What you should do: Could you restate word for word the lines running from the one with "Where should I" to the end of the data, both ends included, but without pictures?

Source data:
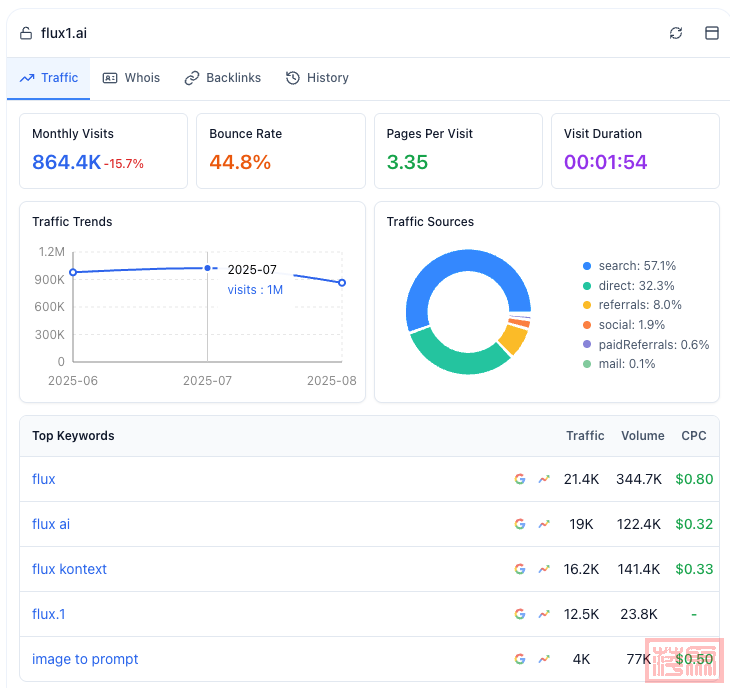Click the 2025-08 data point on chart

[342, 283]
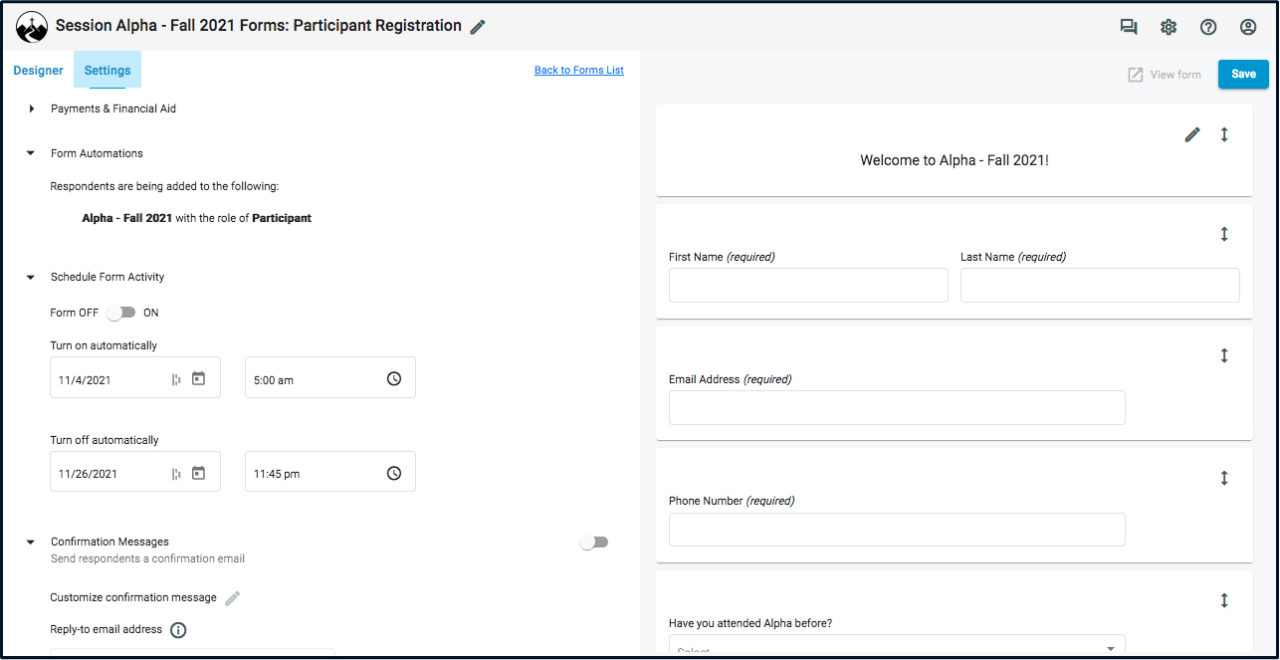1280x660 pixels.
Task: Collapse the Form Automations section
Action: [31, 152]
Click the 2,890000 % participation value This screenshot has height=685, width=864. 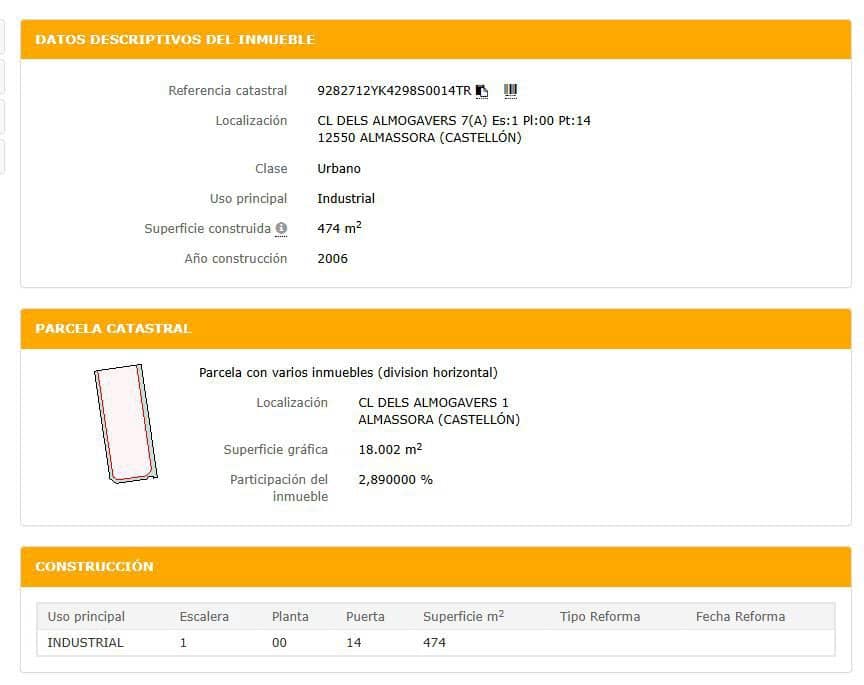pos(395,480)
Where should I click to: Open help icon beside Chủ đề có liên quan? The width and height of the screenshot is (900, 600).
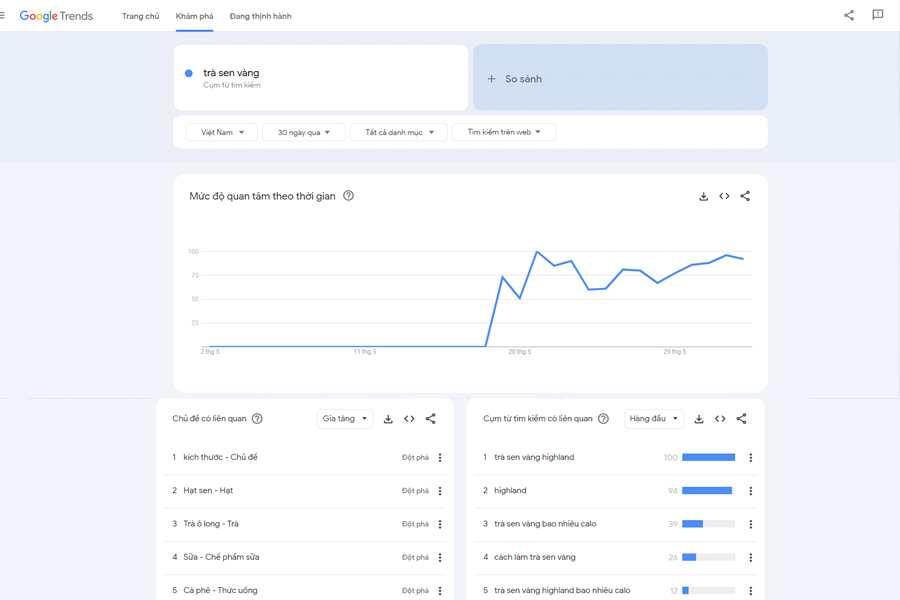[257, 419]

Result:
Where should I click to: Open help icon beside Chủ đề có liên quan? The width and height of the screenshot is (900, 600).
[257, 419]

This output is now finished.